Sweet ‘n Spicy Chipotle Skillet Chicken with Bacon, Butternut, Red Onion and Apple
This recipe originally appeared on the Rachael Ray Show. For more recipes and videos from the show visit RachaelRayShow.com.
- 1 4-pound chicken
- About 2 pounds butternut squash, peeled, seeded and cut into 3/4-inch wedges/half moons
- 1 large or 2 medium red onions, root attached, peeled and cut into 1-inch wedges
- 1 large or 2 medium firm, tart apples, such as Northern Spy apples, peeled and cut into 3/4-inch wedges and dressed with juice of 1/2 lemon
- EVOO – Extra Virgin Olive Oil, for drizzling
- 2 tablespoons thyme, chopped, divided
- Black pepper
- 1/4 cup puréed chipotle in adobo
- 2 rounded tablespoons Acacia honey or maple syrup
- 4 slices meaty smoky bacon, chopped
- 1/2 cup apple cider
- 1/2 cup amber beer
Salt chicken inside and out, tie legs together and trim wing tips. Refrigerate several hours or overnight uncovered or on the counter for at least 1 hour.
Preheat oven to 425°F.
In a large mixing bowl, toss squash, onions and apples with EVOO to coat lightly, half the thyme, salt and pepper.
Combine chipotle and honey or maple syrup and a drizzle of oil.
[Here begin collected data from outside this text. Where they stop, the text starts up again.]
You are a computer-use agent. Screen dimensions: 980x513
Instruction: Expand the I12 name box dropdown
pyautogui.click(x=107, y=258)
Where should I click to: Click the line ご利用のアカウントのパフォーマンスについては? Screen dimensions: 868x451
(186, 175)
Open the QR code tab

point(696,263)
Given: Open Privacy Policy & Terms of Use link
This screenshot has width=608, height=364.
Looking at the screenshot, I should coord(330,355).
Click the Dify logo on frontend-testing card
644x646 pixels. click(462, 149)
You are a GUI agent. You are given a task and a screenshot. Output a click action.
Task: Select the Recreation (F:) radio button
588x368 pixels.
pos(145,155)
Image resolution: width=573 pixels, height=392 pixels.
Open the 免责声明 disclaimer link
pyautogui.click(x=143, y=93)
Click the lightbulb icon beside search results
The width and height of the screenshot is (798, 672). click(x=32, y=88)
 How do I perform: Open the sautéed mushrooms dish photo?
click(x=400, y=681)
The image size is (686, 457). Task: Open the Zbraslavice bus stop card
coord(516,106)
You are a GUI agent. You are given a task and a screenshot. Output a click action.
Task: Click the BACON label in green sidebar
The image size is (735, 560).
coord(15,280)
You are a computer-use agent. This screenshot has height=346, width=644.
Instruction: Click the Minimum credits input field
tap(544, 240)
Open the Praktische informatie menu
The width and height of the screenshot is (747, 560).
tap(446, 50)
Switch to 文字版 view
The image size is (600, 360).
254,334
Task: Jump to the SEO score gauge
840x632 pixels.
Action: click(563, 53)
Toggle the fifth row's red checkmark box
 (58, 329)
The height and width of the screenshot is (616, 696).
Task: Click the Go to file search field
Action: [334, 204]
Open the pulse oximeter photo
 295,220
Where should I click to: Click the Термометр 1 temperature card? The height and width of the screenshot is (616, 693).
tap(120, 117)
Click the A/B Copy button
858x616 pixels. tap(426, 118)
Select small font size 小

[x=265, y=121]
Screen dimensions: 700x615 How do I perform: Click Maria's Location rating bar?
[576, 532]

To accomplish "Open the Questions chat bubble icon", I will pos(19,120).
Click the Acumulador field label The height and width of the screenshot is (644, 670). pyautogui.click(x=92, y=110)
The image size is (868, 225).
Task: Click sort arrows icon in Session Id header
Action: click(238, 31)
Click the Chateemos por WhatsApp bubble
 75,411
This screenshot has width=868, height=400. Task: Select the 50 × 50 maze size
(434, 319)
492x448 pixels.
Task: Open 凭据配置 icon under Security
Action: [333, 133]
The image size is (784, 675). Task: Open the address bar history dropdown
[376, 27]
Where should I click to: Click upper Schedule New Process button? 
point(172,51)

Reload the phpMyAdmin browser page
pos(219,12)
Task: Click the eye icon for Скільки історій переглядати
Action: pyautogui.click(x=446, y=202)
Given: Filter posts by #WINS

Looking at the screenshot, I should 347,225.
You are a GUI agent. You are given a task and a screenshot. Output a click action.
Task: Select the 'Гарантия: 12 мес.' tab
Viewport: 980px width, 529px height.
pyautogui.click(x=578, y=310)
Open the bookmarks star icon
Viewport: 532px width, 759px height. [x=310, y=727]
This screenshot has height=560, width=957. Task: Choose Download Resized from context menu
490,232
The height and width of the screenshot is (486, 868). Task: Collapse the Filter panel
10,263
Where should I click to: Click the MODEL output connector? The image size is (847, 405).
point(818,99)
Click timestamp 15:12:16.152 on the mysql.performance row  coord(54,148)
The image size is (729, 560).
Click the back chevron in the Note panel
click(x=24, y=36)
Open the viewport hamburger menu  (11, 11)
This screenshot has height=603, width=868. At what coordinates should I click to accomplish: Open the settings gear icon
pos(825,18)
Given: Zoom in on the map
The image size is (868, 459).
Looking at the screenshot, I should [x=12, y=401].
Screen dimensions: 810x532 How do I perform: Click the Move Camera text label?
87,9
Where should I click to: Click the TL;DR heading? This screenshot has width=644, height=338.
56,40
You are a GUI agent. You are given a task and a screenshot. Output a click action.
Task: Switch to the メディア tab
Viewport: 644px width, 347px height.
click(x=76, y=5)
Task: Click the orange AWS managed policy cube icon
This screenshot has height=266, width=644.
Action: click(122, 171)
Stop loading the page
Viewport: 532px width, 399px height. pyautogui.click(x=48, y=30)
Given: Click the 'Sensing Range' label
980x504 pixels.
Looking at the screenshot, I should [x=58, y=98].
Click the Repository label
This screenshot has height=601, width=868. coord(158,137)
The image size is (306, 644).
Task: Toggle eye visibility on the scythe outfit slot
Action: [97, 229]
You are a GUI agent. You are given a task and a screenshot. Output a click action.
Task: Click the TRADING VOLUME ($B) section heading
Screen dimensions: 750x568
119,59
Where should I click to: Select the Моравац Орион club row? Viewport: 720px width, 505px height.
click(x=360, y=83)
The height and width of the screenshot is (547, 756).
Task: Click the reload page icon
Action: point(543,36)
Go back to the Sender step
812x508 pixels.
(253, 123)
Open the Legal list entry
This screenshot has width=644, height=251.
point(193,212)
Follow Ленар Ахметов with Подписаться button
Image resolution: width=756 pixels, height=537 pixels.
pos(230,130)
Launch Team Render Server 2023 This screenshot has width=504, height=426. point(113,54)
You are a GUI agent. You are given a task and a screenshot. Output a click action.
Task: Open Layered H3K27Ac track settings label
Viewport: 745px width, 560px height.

Slather bird with sauce and season with pepper and thyme.
Heat a cast-iron skillet over medium to medium-high heat. Add bacon and cook to render fat. Remove pan from heat, add vegetables to the pan and set chicken on top. Transfer skillet to oven and roast 1 hour to an internal temperature of 160°F on thermometer.
Let chicken rest 15-20 minutes.
Remove vegetables to platter and place pan on heat, whisk in cider and beer, and cook to reduce pan drippings by half.
Carve chicken into 8 pieces and serve with squash, apples and onions and cider-beer jus.